Text:

================================

Statistical comparisons between the CERES-derived and surface-measured downward LW fluxes are presented in Table 2 for both the Terra and Aqua orbital crossings over the 33 surface sites considered in this study. Percentage differences are provided in addition to the flux values for the systematic and random errors in Table 2 to gauge the relative importance of the flux values. As with the SW values, the comparisons between the CERES-derived and surface-measured fluxes are arranged by surface type: island, coastal, polar, continental, desert, and global, rather than by individual surface site. Graphical comparisons between the CERES-derived and surface-measured results are shown in Fig. 4 for the Aqua overpasses. The corresponding results for the Terra overpasses have not been presented since the Terra and Aqua comparisons are very similar for all the cases in this study.

Figure 4a and the top portion of Table 2 provide the clear-sky comparisons between LW model A and the surface-measured fluxes. Figure 4b shows the corresponding comparisons for the bin-averaged data, which reveals the overall relationship obscured by the sampling noise. The results in the top portion of Table 2 show small systematic errors, less than ±5.5 W m−2 for nearly all the surface types, with the notable exception of the polar cases where the negative systematic errors are of the order from −15 to −11 W m−2. Although the magnitude of the systematic errors for the polar cases does not appear to be that large, the results in Table 2 reveal that average flux values for the polar cases are roughly 50%–75% less than those of the other cases. Thus, the magnitude of the systematic errors in relation to the fluxes for the polar cases is significantly greater than for the other cases, as revealed by the percentage differences in Table 2. Separately examining the plots of the surface-type cases (not shown) further reveals that the polar cases are wholly responsible for the large negative systematic errors that appear in Fig. 4a for flux values less than 200 W m−2. This significant underestimation of the downward LW surface flux for the polar cases is consistent with the results of Zhou et al. (2007), who demonstrated that formulas including a ln(w) term, such as Eq. (8) for LW model A, tend to underestimate the downward LW flux significantly for low water vapor amounts (i.e., w < 1 cm). The recommended solution by Zhou et al. (2007) was to reformulate the flux equations in terms of ln(1 + w), which would retain the logarithmic limit for large values of w but asymptote to the linear limit as w approaches zero.

The results in the top portion of Table 2 also show somewhat greater random error for the desert cases in comparison with the other surface types. This enhanced random error is associated with the overestimation of the fluxes above 350 W m−2 for the desert cases presented in Fig. 4a, and has been attributed to surface skin temperature values that exceed the lowest-layer air temperature to such an extent that the models retrieve unrealistically high near-surface air temperatures. An effective solution is to constrain the near-surface air temperature so that superadiabatic lapse rates cannot occur in the derivation of the lowest-layer air temperatures (GKSW). Such a code modification has been formulated for implementation into the next edition of the CERES processing.

================================

Given records:
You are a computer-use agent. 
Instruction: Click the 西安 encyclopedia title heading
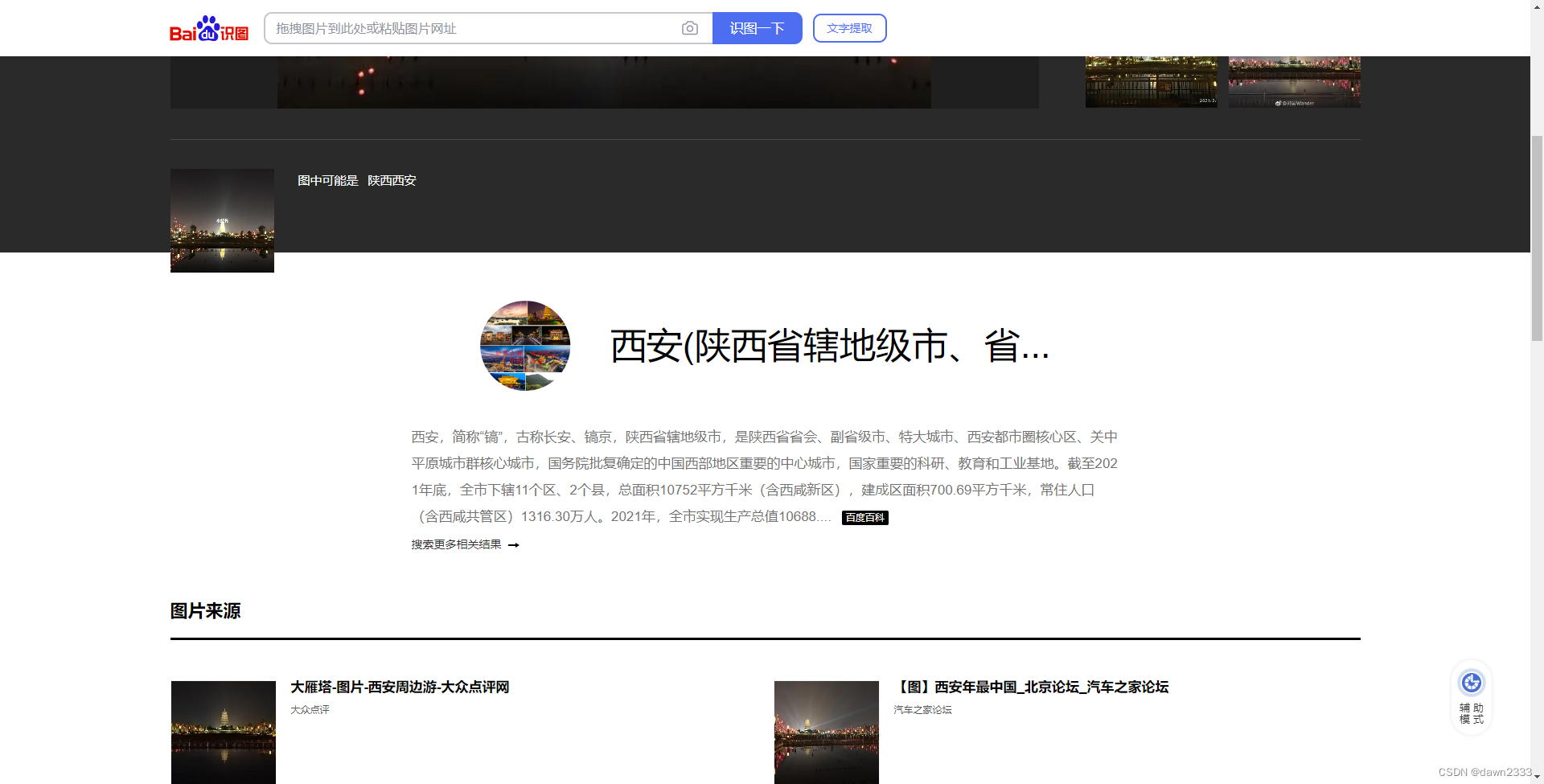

================================

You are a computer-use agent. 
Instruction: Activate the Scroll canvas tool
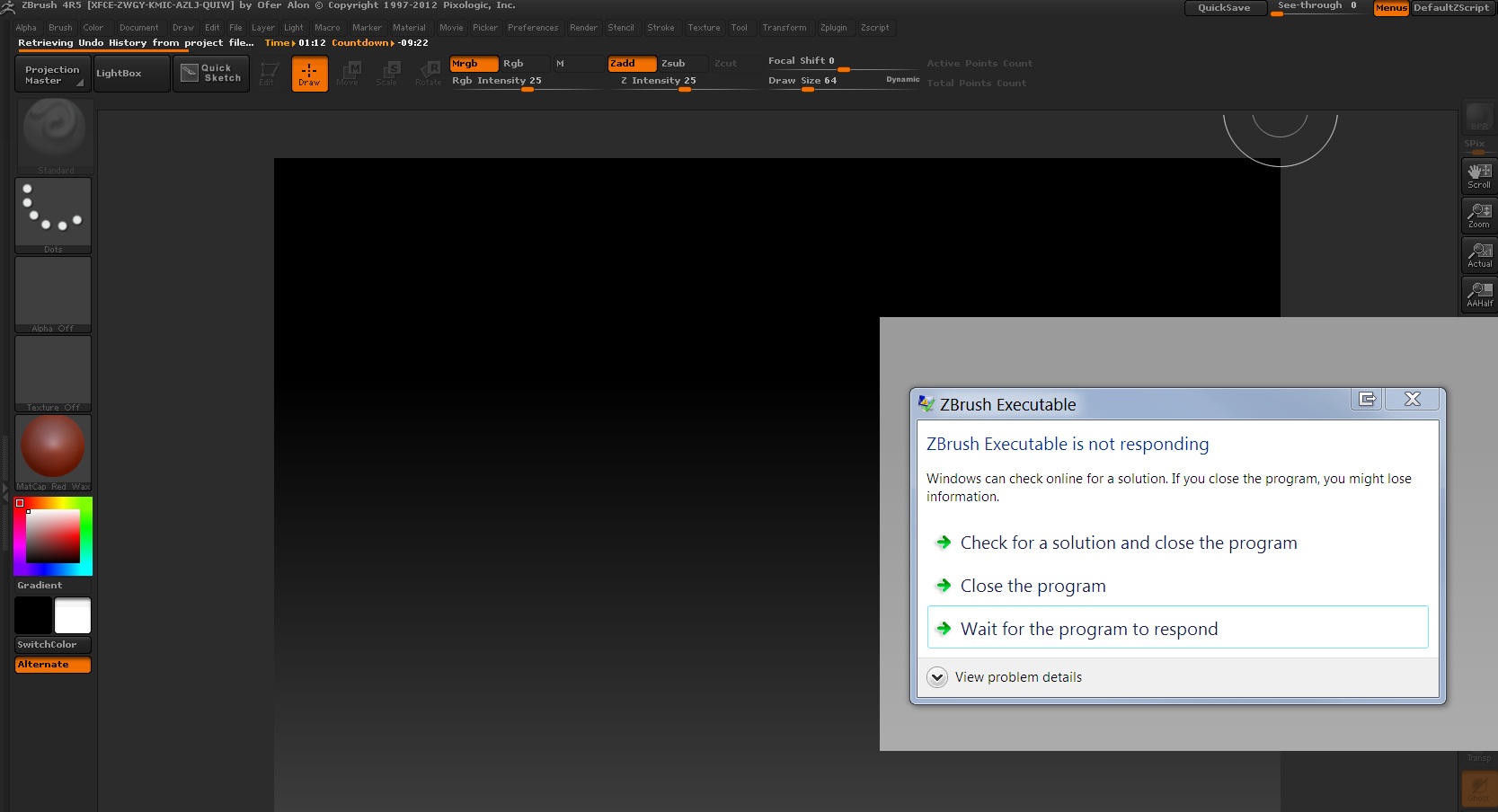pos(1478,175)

================================

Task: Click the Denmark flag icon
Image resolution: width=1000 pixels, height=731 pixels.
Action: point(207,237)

================================

To be done:
1. In the CERES flux text, what reformulation did Zhou et al. (2007) recommend for flux equations containing a ln(w) term?
2. Resume the CERES flux text from the point where it stops.
The rows are separate material from the CERES flux text.

In response:
1. They recommended reformulating the flux equations in terms of ln(1 + w).

2.
The comparisons in Fig. 4a further reveal a modest number of cases where LW model A significantly underestimates the downward fluxes to the surface. Figure 5, which separates the results in Fig. 4a by day (Fig. 5a) and night (Fig. 5c), and the results in Fig. 4b by day (Fig. 5b) and night (Fig. 5d), shows that most of the flux underestimates occur during the night, a result similar to that observed by Gupta et al. (2004) for the CERES–TRMM data. The causes for the increased incidence of underestimates at night have been attributed to the inadequacy of the day–night temperature retrievals and the CERES cloud detection algorithm (Minnis et al. 2008) that uses both visible and infrared radiance techniques for daylight conditions, but only the infrared technique is available for nighttime conditions. Evidence suggests that low-altitude clouds over cool surfaces can easily be misidentified as clear skies if the infrared-only cloud algorithm is used, thereby resulting in an underestimation of the model-derived downward LW fluxes at the surface. As shown in the top portion of Table 3, the day–night difference for LW model A is of the order 13–16 W m−2 for the global fluxes. Not shown are the day–night flux differences for the various surface types, which have been found to follow a progression from: the desert cases where the day–night flux differences are over twice as large as the global values; to the polar and continental cases where the results are comparable in magnitude to the global values; to the coastal cases where very little day–night difference is seen; and finally the island cases that have a slightly opposite dependence from the global values. The large day–night flux differences for deserts have been attributed to the combined overestimation of the near-surface air temperature during the day and underestimation at night. For the coastal and island cases, where the diurnal variations in surface temperature are smallest, the small day–night differences indicate that these cases are affected the least by modeling problems.

Figures 4c and 4d and the middle portion of Table 2 provide the clear-sky comparisons between LW model B and the surface-measured fluxes. The results in the middle portion of Table 2 show small systematic errors, less than ±9 W m−2 for all surface types. The noticeable improvement in the polar cases has been achieved in LW model B, despite the use of a ln(w) term, by placing a lower bound of 0.3 kg m−2 on the total water vapor amount allowed by the model calculations, and by the serendipitous use of water vapor amounts in kg m−2 rather than g cm−2 which increased the numerical value of w by an order of magnitude, and thus, lowered the threshold where the model begins to severely underestimate the downward LW surface flux by an order of magnitude. Although not as elegant as the Zhou et al. (2007) solution, these model differences do prevent the fluxes from falling to unrealistically low values. Nevertheless, since the average fluxes for the polar cases are roughly 50%–75% less than those of the other cases, the comparable flux biases are equivalent to significantly larger percentage biases. Thus, modifying the LW model B algorithm to use a ln(1 + w) term is warranted. As with LW model A, LW model B produces clear-sky results for the desert cases that have enhanced random errors caused by persistent overestimation of the clear-sky fluxes above 350 W m−2. As before, the solution is to constrain the near-surface air temperature so that superadiabatic lapse rates cannot occur in the lowest layer of the atmosphere. GKSW used LW model B as a case study to analyze the near-surface air temperature issue and to derive viable solutions applicable not only to LW models B but also LW model A and the Zhou et al. (2007) parameterization.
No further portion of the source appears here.